* **Reading passage**:

=== Section Start ===

The fault in my resentment, that I was not aware of until recently,
was that while those around me may have seen nothing amiss, that was not the
case with my husband. I finally realized that this is not what he wanted, for
me, himself, or even his family. He just wanted to make sure everyone was taken
care of, but he would have loved if his grandparents and mother had gotten all
the big stuff figured out and made things easier on him. He didn’t want us to
have a typical marriage. He still doesn’t. He wants to have kids, but when we
have had some years of freedom together first. My success is as important to
him as his own is. He didn’t want to marry a housewife, so he was my number one
supporter when I realized that writing is what I truly want to do.
Over the years, a part of me died, but it was necessary if I
were going to become the person I really want to be. Not the person my dad or
my mom or my extended family – even what a younger me – wanted me to be. I’ve seen what I am capable of and what
the love I share with my husband is capable of if I stop accusing it and taking
it for granted.

=== Section End ===

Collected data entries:

=== Section Start ===

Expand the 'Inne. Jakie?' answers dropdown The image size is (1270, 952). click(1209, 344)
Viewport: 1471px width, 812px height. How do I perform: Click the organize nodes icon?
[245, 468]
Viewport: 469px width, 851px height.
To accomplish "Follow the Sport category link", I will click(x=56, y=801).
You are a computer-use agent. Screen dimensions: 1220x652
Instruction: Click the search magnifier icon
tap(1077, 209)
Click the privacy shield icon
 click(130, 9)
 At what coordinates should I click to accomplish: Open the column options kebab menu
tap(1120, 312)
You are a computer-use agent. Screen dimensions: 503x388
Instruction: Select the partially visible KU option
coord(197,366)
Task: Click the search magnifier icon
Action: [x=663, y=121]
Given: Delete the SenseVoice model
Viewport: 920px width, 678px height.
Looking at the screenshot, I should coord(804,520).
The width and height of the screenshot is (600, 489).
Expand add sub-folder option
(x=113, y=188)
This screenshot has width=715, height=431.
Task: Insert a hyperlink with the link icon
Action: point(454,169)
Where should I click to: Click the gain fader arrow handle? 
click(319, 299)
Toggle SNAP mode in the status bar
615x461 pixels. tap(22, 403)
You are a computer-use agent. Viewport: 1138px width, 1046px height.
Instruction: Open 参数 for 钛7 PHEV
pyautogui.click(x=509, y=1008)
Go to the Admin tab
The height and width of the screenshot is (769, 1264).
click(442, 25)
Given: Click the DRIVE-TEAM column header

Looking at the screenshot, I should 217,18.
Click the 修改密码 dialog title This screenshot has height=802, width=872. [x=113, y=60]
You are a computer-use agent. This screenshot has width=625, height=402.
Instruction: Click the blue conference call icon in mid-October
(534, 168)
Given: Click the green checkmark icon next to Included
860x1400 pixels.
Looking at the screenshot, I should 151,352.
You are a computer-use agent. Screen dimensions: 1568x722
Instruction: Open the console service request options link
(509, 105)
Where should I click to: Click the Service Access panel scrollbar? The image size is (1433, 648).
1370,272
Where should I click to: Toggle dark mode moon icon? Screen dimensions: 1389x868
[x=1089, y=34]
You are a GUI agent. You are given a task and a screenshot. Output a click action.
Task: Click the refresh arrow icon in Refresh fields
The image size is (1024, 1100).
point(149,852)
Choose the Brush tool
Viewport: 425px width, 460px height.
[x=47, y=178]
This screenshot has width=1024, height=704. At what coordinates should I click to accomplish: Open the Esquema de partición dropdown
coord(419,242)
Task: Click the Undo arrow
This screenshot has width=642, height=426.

=== Section End ===

* **Instructions for the task**: Continue the personal essay about the writer's marriage and resentment, starting right after its last sentence.

* **Solved exercise**:
Just as Edna Pontellier’s soul awakens to new possibilities,
so did mine. As I walked around New Orleans I felt at peace. I felt strong and
found myself unworried about what other people think. I embraced my taste and
allowed myself to finally dress the way I always want to because I finally felt
young enough to pull it off. I talked to all sorts of people who could see I
belonged there with my smile that consumed me. I ate and drank like a queen and
found that place you can get to when you meditate or do yoga, but without my
prayer beads or mat on hand. That trip pulled me out of my head and allowed me
to see my progress. The sculpture is in no way done, but it’s taking shape and
I like what I see.
Unlike Edna, I have found the love that stays behind at the pigeon
house, waiting to embark on a fresh adventure, but more importantly, I know
that I am tough and talented enough to stay at the pigeon house by myself. I
made the choice to get married and I made the choice to stay by my husband’s
side through his worst nightmares. But I also have the privilege to choose,
whether all of society is on board or not. I choose to make time for myself, my
work, and the life that I want; the life I own and choose to merge with my
husband’s. While I empathize with Edna’s struggle to find herself as a woman
and artist, I can also take heart that I don’t have to send my naked body to
sea, that I can sit on the shore awhile and enjoy my freshly awakened soul.